The two distinct, linearly independent, homogeneous solutions for the case with two imaginary roots are

$y_{h,1}(x)=e^{a_{1}x}\cos b_{1}x\,\!$ (5.6)

$y_{h,2}(x)=e^{a_{2}x}\sin b_{2}x\,\!$ (5.7)

The homogeneous solution is

$y_{h}=c_{1}y_{h,1}+c_{2}y_{h,2}\,\!$ (5.8)

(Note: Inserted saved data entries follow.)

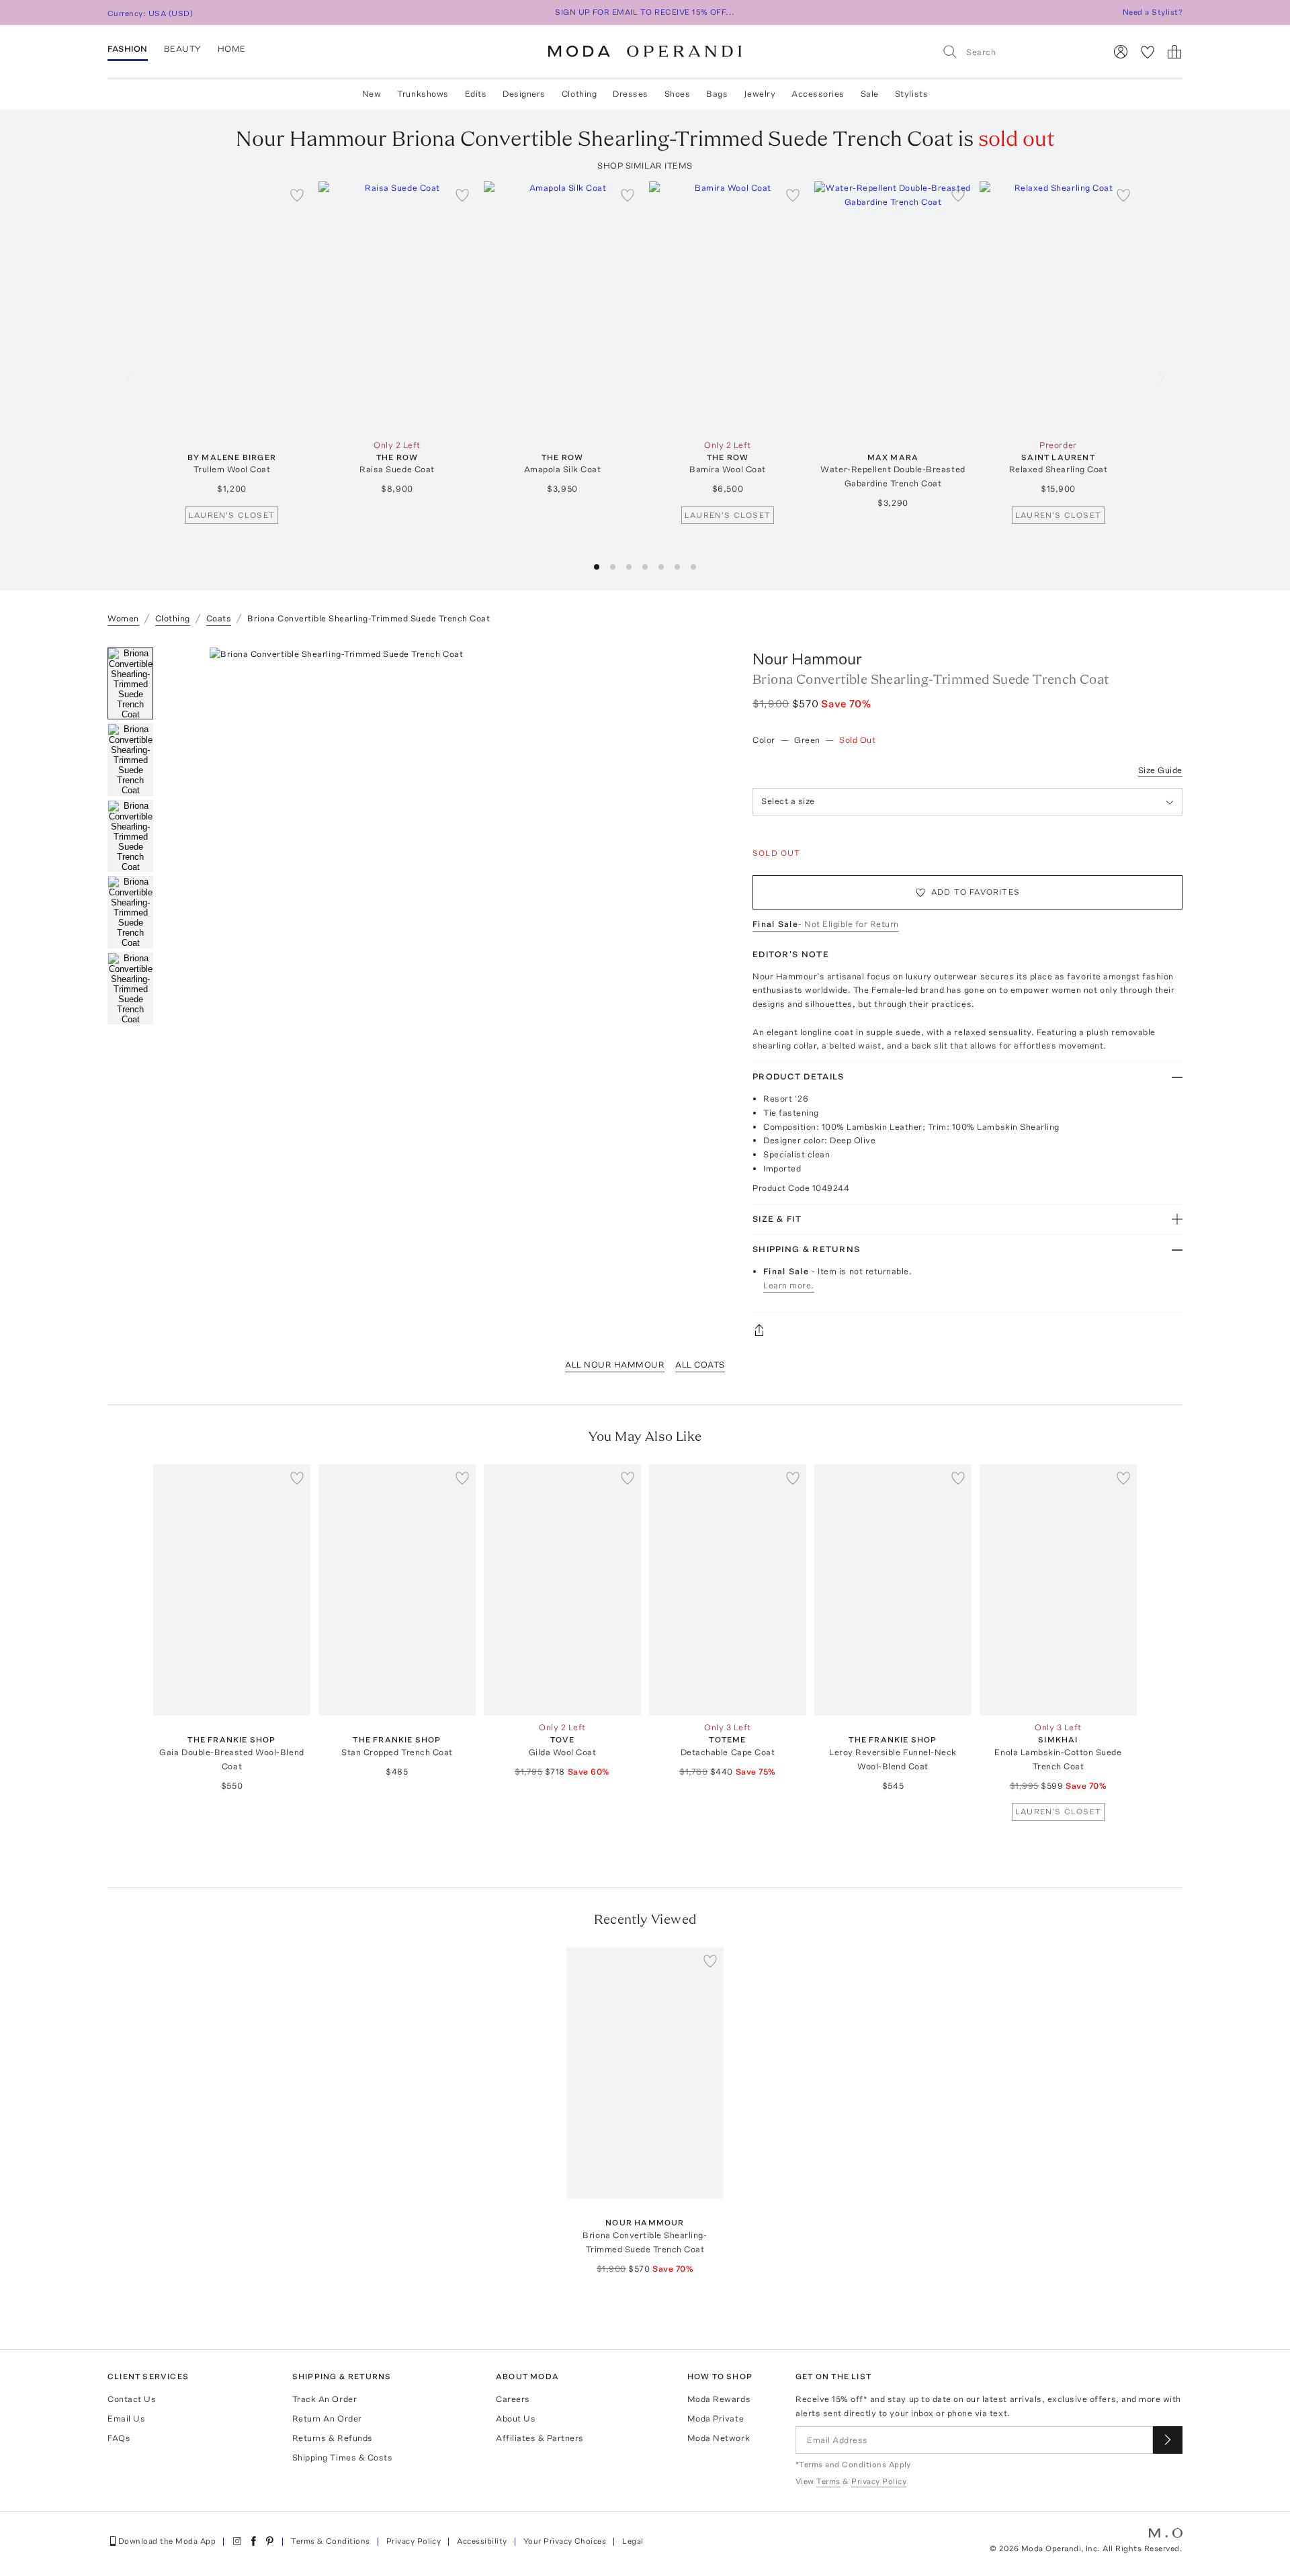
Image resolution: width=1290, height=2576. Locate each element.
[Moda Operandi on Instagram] (237, 2541)
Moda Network (718, 2438)
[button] (596, 567)
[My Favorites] (1148, 52)
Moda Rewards (718, 2399)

$y_{h}(x)=c_{1}e^{a_{1}x}\cos b_{1}x+c_{2}e^{a_{2}x}\sin b_{2}x\,\!$ $y_{h}(x)=c_{1}e^{-2x}\cos \pi x+c_{2}e^{-2x}\sin \pi x\,\!$ The final general solution is therefore

$y_{h}(x)=e^{-2x}(c_{1}\cos \pi x+c_{2}\sin \pi x)\,\!$ (5.9)

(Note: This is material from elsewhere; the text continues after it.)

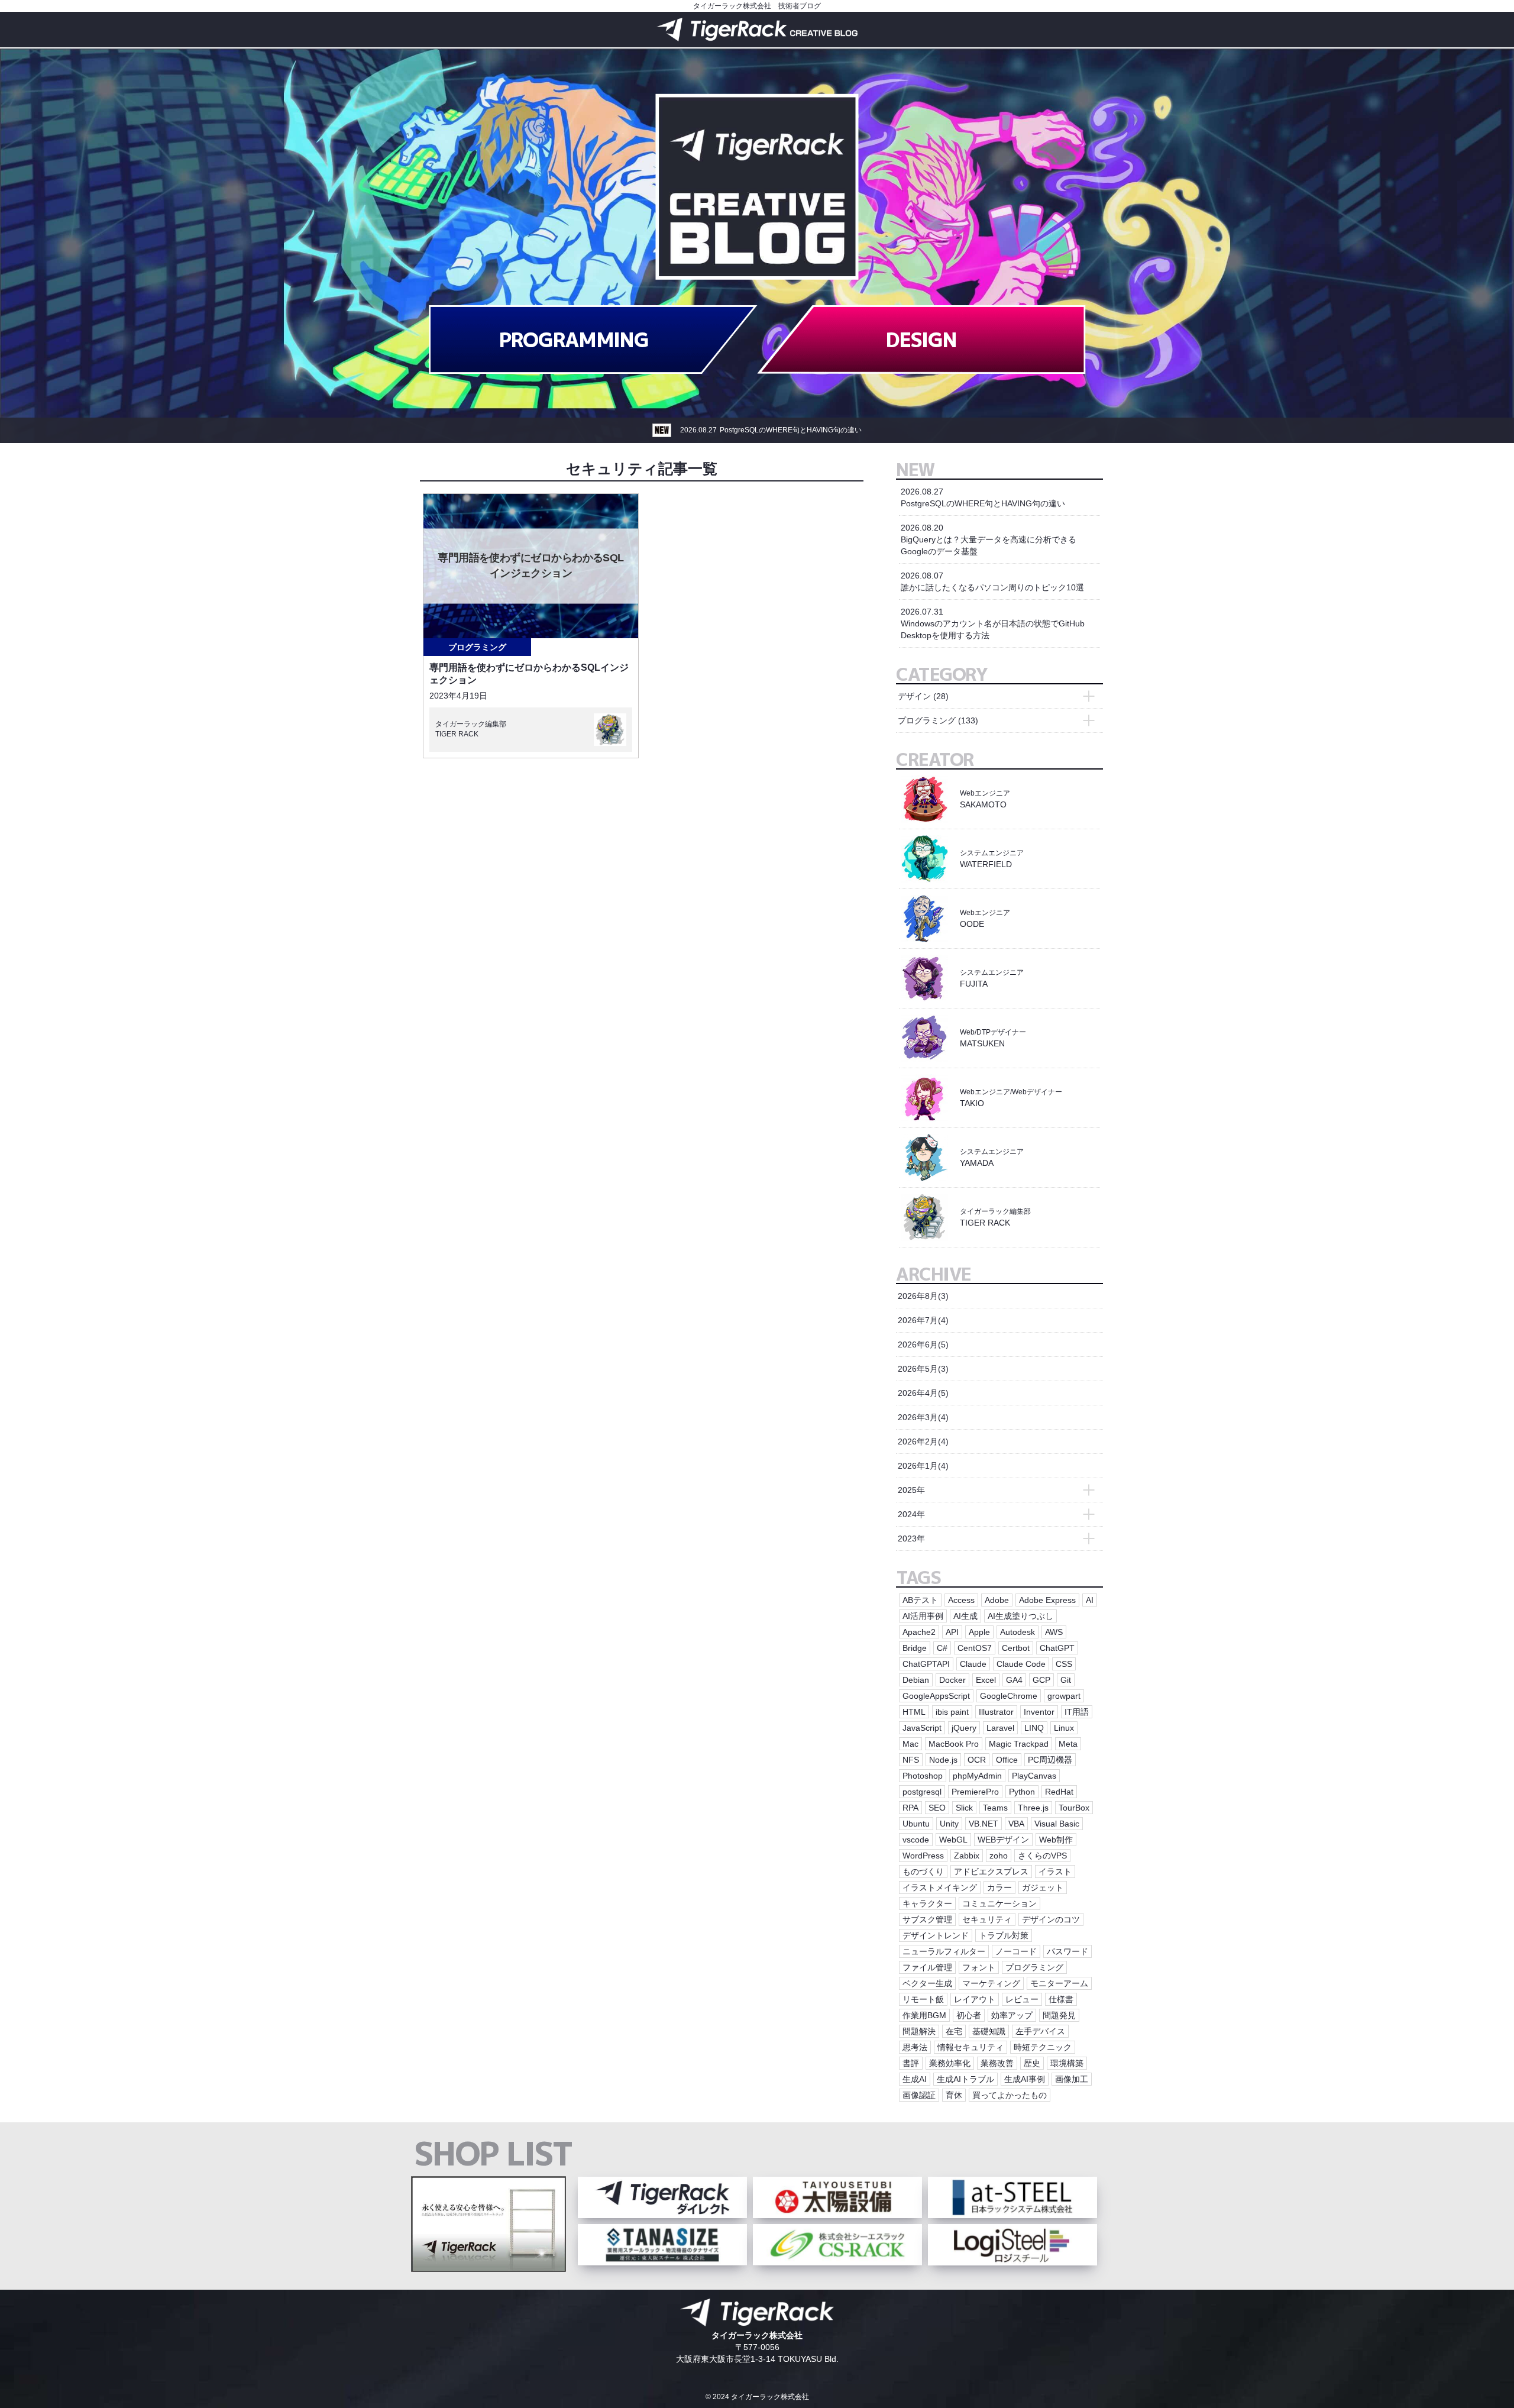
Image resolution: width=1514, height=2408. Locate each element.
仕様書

To check this result using substitution, we must take the first and second derivatives of the general solution to substitute back into the original ODE.

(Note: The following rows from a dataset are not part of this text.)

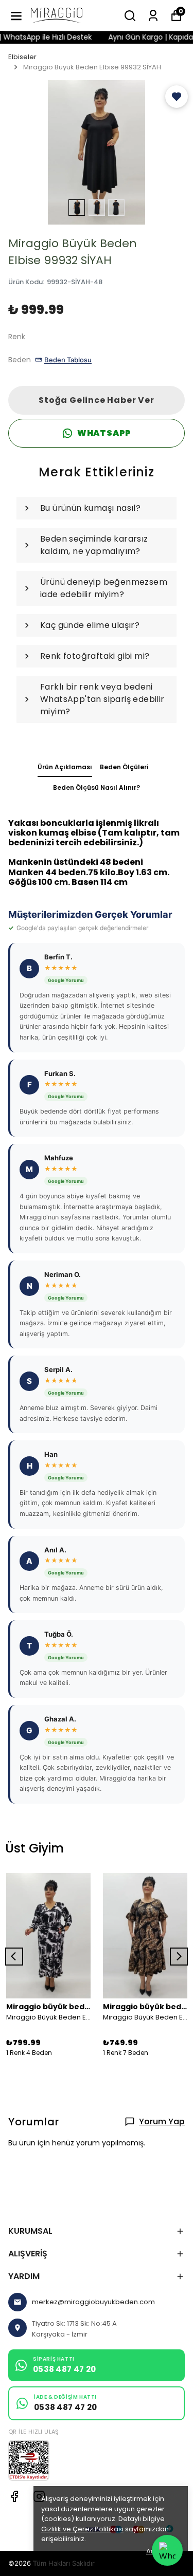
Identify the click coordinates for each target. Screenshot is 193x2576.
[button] (176, 96)
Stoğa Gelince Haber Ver (96, 400)
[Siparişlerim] (153, 15)
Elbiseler (22, 57)
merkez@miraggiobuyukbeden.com (93, 2302)
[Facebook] (14, 2496)
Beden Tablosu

$y'(x)=-2e^{-2x}(c_{1}\cos \pi x+c_{2}\sin \pi x)+e^{-2x}(-\pi c_{1}\sin \pi x+\pi c_{2}\cos \pi x)\,\!$ (5.10)

$y''(x)=4e^{-2x}(c_{1}\cos \pi x+c_{2}\sin \pi x)-2e^{-2x}(-\pi c_{1}\sin \pi x+\pi c_{2}\cos \pi x)-2e^{-2x}(-\pi c_{1}\sin \pi x+\pi c_{2}\cos \pi x)+e^{-2x}(-\pi ^{2}c_{1}\cos \pi x-\pi ^{2}c_{2}\sin \pi x)\,\!$ (5.11)

$=4e^{-2x}(c_{1}\cos \pi x+c_{2}\sin \pi x)-4e^{-2x}(-\pi c_{1}\sin \pi x+\pi c_{2}\cos \pi x)+e^{-2x}(-\pi ^{2}c_{1}\cos \pi x-\pi ^{2}c_{2}\sin \pi x)\,\!$ Substituting back into the original ODE gives

$y''+4y'+(\pi ^{2}+4)y=0\,\!$ (5.12)

$4e^{-2x}(c_{1}\cos \pi x+c_{2}\sin \pi x)-{\cancelto {0}{4e^{-2x}(-\pi c_{1}\sin \pi x+\pi c_{2}\cos \pi x)}}+e^{-2x}(-\pi ^{2}c_{1}\cos \pi x-\pi ^{2}c_{2}\sin \pi x)-8e^{-2x}(c_{1}\cos \pi x+c_{2}\sin \pi x)+{\cancelto {0}{4e^{-2x}(-\pi c_{1}\sin \pi x+\pi c_{2}\cos \pi x)}}+(\pi ^{2}+4)(e^{-2x})(c_{1}\cos \pi x+c_{2}\sin \pi x)=0\,\!$ ${\cancelto {0}{-4e^{-2x}(c_{1}\cos \pi x+c_{2}\sin \pi x)}}+{\cancelto {0}{e^{-2x}(-\pi ^{2}c_{1}\cos \pi x-\pi ^{2}c_{2}\sin \pi x)}}+{\cancelto {0}{(\pi ^{2}+4)(e^{-2x})(c_{1}\cos \pi x+c_{2}\sin \pi x)}}=0\,\!$ Since all terms cancel to 0, $y_{(}x)=e^{-2x}(c_{1}\cos \pi x+c_{2}\sin \pi x)\,\!$ is a general solution to the original ODE.